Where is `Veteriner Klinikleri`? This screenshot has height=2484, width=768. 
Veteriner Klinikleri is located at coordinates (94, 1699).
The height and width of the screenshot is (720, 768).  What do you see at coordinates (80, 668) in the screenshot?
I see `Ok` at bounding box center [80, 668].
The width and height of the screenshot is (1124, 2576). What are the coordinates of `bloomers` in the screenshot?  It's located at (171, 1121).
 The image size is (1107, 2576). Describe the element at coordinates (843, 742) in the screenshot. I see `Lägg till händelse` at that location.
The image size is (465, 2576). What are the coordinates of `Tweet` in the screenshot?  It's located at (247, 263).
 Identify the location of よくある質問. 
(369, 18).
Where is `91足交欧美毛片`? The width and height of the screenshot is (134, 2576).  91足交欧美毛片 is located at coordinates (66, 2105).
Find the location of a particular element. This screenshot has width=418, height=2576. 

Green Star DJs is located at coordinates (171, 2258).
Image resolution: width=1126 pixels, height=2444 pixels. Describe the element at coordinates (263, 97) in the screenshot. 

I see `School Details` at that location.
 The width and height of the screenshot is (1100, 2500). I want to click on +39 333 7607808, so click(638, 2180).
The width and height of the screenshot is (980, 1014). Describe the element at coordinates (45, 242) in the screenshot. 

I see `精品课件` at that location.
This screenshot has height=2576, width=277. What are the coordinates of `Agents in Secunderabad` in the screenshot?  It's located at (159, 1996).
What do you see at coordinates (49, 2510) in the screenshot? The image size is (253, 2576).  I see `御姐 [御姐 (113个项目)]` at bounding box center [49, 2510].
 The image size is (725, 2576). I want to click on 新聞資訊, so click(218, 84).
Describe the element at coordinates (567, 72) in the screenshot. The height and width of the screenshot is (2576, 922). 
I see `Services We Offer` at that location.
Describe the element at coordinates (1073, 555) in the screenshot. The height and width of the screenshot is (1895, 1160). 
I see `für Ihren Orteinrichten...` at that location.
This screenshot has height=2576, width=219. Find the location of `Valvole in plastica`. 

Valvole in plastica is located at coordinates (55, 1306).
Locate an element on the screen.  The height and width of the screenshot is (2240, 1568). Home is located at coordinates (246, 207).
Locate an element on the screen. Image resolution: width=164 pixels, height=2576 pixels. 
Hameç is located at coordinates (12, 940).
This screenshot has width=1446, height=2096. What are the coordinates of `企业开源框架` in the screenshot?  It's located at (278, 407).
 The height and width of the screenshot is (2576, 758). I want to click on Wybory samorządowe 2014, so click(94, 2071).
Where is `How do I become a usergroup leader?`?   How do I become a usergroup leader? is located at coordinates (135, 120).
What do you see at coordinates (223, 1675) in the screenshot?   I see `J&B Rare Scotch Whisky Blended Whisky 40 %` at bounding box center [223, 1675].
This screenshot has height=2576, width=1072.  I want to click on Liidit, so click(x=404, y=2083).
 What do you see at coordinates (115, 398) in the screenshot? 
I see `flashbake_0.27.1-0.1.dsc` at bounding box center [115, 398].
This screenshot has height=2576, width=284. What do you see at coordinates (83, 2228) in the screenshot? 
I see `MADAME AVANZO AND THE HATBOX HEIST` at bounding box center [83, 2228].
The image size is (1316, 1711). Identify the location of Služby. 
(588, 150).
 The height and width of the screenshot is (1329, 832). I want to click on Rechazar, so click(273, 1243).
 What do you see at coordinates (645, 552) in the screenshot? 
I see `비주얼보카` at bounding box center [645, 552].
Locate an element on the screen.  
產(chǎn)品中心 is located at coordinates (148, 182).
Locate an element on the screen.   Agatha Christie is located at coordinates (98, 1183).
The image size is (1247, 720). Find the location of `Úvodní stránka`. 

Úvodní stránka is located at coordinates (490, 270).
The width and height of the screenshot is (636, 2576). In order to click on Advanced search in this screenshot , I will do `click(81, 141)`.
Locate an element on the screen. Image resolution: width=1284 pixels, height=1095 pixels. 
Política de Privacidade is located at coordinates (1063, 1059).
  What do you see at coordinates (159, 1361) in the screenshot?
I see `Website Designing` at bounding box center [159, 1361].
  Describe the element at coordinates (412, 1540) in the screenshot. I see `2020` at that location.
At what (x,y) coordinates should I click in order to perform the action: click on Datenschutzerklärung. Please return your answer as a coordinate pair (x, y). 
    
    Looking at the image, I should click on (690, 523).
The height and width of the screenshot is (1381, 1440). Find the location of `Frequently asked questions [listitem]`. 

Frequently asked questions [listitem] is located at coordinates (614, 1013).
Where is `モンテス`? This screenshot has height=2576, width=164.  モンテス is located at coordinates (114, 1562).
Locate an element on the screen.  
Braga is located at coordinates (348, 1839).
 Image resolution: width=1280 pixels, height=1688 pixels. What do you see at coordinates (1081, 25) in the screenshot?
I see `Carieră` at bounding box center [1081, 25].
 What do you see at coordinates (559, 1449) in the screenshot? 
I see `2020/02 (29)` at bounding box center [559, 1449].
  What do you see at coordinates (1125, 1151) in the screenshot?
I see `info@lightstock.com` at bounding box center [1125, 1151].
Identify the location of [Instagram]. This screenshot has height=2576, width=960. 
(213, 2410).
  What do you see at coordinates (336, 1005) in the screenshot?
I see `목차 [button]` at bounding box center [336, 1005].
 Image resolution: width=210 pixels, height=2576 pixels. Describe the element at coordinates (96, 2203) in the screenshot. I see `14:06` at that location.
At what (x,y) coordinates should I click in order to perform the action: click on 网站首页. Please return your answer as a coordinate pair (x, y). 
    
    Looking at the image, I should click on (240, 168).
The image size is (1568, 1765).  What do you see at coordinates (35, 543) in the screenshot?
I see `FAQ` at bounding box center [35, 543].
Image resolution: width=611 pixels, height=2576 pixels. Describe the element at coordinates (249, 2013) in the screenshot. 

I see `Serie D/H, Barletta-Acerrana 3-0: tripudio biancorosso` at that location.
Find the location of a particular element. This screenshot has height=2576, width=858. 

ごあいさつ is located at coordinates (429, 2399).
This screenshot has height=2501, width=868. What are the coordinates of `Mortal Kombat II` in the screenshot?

..............................

Report each line in the rows above that contains the string "stránka", copying every such line in full.

- Result for this exercise:
The image size is (1247, 720). Find the location of `Úvodní stránka`. 
Úvodní stránka is located at coordinates (490, 270).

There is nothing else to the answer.